Мне стало и грустно и жалко расставаться с матерью. Я взглянул на отца, тот подтягивал кушаком недавно выкупленную поддевку. На приступке лежала котомка. Бабушка стояла у простенка и глядела печальными глазами, как наши собирались в путь.
-- Смотри, Степочка, -- сказала мать, -- не балуйся тут, пособляй бабушке в сарай ездить, за водой; береги тут ее, слушайся, на улице не озорничай; приведет бог устроиться нам, гостинца тебе будем присылать.
Я ничего не сказал. Матушка обернулась к отцу и проговорила:
-- Ну, совсем ты?
-- Совсем.
-- Ну, давай богу молиться. Господи благослови!
Все стали перед иконами и начали молиться. Затем отец поклонился бабушке и проговорил:
-- Ну, матушка, прости, Христа ради.
-- Бог простит, бог благословит, дай бог час!
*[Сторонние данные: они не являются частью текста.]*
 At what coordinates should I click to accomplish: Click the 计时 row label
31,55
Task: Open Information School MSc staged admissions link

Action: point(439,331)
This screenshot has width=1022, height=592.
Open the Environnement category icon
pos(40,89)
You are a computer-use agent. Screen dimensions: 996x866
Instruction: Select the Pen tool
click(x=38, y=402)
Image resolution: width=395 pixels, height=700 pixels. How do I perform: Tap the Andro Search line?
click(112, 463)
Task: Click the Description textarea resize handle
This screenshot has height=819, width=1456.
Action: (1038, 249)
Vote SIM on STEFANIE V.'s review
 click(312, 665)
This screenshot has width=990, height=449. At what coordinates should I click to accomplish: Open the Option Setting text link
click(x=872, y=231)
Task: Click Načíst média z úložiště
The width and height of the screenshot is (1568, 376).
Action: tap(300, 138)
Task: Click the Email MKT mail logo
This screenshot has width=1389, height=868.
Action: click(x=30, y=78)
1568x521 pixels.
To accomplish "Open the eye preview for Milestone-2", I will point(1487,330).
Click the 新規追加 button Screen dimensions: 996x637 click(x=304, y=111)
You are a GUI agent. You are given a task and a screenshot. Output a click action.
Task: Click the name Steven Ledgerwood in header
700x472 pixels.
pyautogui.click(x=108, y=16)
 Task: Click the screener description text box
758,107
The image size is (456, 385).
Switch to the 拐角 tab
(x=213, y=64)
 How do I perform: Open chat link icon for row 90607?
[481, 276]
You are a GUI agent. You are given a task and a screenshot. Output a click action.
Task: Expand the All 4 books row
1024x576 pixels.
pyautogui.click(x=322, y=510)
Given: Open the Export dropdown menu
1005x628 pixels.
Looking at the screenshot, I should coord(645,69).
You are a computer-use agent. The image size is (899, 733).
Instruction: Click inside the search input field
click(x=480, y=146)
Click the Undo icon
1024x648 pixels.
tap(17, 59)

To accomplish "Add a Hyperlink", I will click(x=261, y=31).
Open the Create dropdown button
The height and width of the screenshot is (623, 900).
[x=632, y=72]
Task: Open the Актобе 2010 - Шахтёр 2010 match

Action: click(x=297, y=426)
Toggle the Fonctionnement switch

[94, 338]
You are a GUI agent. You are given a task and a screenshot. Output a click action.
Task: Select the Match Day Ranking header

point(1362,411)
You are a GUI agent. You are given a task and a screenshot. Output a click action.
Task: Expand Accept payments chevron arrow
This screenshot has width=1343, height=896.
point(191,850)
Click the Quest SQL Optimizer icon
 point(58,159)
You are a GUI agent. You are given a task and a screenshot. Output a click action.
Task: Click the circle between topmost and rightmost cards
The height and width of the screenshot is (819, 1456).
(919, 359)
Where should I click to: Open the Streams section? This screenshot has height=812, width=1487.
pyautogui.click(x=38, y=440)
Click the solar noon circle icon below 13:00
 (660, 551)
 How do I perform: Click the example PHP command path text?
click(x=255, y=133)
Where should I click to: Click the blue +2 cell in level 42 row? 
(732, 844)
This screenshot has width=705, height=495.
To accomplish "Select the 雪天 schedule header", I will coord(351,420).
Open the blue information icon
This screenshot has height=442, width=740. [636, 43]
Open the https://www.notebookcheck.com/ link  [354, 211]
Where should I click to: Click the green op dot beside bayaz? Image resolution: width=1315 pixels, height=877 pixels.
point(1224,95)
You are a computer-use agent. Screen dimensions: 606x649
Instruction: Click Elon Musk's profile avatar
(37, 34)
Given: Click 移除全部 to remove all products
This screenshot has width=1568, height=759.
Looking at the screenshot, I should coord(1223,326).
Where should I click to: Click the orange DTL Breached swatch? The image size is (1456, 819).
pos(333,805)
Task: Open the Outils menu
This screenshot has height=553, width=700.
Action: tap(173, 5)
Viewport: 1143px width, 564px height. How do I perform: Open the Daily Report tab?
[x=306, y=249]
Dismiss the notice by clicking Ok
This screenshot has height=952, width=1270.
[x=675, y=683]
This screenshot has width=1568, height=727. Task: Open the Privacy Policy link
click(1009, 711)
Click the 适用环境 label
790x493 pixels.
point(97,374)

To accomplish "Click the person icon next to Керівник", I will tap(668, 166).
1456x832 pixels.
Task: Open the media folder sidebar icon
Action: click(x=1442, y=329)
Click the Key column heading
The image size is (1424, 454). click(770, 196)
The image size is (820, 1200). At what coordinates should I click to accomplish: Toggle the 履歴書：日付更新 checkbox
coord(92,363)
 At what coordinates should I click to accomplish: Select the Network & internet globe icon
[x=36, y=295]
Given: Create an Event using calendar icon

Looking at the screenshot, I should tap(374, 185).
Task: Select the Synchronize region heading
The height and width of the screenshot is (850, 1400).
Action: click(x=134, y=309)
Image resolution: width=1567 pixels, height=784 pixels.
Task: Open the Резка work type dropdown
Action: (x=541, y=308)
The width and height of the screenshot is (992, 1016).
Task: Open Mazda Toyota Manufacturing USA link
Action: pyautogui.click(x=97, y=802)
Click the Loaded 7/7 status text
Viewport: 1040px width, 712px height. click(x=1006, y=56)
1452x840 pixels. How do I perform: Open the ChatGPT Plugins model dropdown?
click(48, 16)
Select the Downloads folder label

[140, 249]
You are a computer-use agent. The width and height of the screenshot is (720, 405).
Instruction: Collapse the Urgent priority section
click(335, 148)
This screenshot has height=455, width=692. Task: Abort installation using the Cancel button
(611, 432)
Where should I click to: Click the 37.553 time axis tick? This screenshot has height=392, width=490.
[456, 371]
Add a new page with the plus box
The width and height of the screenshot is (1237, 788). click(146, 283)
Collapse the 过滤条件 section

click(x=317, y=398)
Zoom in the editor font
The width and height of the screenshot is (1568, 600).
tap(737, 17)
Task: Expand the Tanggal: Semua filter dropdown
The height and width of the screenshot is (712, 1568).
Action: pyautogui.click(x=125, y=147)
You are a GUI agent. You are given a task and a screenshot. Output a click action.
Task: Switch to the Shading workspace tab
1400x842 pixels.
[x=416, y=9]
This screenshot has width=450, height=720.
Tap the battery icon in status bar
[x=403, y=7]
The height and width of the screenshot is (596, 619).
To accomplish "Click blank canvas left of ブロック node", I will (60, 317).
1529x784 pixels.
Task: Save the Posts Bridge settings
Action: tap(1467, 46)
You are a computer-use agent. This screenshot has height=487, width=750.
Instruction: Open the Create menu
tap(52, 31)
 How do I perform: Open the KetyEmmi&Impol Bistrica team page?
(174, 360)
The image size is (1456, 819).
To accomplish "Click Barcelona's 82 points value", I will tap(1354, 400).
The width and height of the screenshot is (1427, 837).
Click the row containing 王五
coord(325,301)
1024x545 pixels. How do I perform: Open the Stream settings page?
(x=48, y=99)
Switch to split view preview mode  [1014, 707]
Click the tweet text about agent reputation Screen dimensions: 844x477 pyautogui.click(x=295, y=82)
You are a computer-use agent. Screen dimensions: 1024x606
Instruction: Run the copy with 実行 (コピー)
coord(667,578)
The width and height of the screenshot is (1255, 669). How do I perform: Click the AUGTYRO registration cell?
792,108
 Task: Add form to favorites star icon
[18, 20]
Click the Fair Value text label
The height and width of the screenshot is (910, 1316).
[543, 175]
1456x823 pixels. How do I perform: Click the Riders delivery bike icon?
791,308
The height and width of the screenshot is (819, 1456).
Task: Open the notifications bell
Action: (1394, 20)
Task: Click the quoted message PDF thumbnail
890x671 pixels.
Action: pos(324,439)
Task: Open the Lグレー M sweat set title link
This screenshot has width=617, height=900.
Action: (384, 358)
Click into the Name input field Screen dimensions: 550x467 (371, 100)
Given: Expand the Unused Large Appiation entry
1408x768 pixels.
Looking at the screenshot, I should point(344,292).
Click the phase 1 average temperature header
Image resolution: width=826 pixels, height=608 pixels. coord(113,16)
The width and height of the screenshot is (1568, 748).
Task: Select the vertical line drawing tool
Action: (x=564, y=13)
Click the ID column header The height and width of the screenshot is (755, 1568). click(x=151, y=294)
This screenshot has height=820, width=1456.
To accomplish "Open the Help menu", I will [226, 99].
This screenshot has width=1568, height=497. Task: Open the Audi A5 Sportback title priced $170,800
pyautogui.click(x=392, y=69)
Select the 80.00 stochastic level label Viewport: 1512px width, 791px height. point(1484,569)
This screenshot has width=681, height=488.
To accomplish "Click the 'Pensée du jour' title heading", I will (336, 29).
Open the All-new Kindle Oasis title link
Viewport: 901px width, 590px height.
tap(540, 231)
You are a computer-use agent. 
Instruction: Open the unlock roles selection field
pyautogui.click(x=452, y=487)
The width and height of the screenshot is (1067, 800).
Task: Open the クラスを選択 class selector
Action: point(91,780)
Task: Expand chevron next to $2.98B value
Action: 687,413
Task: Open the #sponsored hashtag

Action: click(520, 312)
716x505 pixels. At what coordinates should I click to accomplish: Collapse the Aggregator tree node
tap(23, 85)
И бабушка поцеловалась с отцом, потом она попрощалась с матерью. Отец подошел ко мне и тоже поцеловался. Матушка обняла меня и прослезилась.
-- Ну, сынок, помни, что я тебе наказывала.
Я заревел. Наши вышли из избы, бабушка пошла провожать их; когда она вернулась, я не помню, так как опять уснул.
XI
Осень подходила к концу. Деревья все уже почти оголились, скотину перестали гонять в стадо; стояли заморозки; бледное, холодное, точно оно вылиняло за лето, солнце выглядывало редкий день. Больше ходили облака, и шумел ветер. Ветер при небольшом морозе нагонял столько холоду, что не хотелось выходить на улицу, и я не выходил, пока мне не справили одежину.